I like the look of the whirlpool arm for the guten. Any guten users have this attachment and does it work as expected?

Does anyone know if the cam lock fittings on the guten and robobrew are the same size? I have the 65L brewzilla and would like to use the whirlpool arm on this.

I understand this mixing of different brands is going to melt the simple minds of a bunch of fan boys on this forum. If this concept is too much for you, please don't bother responding to this thread


----------



## ABG (10/8/19)

The Guten is a far superior product to the Brewzilla and its accessories should never be tainted by contact with a Brewzilla. 

Shame it doesn't say what size the camlock fitting is on the KK website. I just threw a right angle stainless hose barb onto the end of the silicon hose of my Brewzilla to achieve the same result. However, a stainless arm would look much nicer. I'm watching this with interest.


----------



## cliffo (10/8/19)

This probably doesn't answer your question but I use the whirlpool arm in my 50L Braumeister using an external pump and find it works a treat.


----------



## wide eyed and legless (10/8/19)

Yes definitely a lot better using an external pump and have the outlet through the tap.


----------



## ABG (10/8/19)

wide eyed and legless said:


> Yes definitely a lot better using an external pump and have the outlet through the tap.
> View attachment 116271





Bomber Rock said:


> I understand this mixing of different brands is going to melt the simple minds of a bunch of fan boys on this forum. If this concept is too much for you, please don't bother responding to this thread


----------



## nathan2010 (11/8/19)

i use it on both my 35 and 65 works well just buy the smaller one


----------



## malt and barley blues (11/8/19)

Both the same camlock fitting, the idea to impliment it on the Robobrew 3 came from he Guten.


----------



## Bomber Rock (11/8/19)

Thanks everyone for your responses. I'll go ahead and order the attachment.



wide eyed and legless said:


> Yes definitely a lot better using an external pump and have the outlet through the tap.
> View attachment 116271


I don't have a pump I could use for this purpose.

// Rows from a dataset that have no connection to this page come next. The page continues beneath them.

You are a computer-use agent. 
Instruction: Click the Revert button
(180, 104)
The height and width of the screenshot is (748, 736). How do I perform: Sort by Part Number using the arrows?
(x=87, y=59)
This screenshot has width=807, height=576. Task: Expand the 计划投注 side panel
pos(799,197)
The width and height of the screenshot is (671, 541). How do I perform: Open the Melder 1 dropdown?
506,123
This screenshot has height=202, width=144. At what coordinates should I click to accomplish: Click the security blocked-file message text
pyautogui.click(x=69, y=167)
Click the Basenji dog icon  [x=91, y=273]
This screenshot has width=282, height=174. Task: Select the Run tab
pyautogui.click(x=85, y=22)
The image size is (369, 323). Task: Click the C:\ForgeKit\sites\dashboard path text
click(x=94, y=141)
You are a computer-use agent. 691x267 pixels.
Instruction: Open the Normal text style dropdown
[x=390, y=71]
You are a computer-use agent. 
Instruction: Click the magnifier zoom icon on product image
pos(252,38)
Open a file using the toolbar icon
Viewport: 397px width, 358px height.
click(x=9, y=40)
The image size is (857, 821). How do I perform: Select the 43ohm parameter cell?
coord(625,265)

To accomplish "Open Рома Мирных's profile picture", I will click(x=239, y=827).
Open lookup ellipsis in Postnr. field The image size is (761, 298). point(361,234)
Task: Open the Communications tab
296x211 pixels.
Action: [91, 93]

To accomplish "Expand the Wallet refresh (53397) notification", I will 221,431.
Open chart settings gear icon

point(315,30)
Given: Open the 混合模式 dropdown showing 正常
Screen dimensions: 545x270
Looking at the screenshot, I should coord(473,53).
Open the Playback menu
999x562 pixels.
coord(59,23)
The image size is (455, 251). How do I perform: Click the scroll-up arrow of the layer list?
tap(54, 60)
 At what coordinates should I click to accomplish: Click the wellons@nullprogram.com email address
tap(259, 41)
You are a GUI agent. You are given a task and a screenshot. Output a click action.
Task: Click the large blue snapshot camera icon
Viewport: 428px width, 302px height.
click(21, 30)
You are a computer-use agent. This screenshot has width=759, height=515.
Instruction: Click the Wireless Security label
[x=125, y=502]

What would be the benefit of using an external pump? If the advantages are significant enough, I could purchase one as well.


----------



## Kenf (12/8/19)

Bomber Rock said:


> Thanks everyone for your responses. I'll go ahead and order the attachment.
> 
> I don't have a pump I could use for this purpose. What would be the benefit of using an external pump? If the advantages are significant enough, I could purchase one as well.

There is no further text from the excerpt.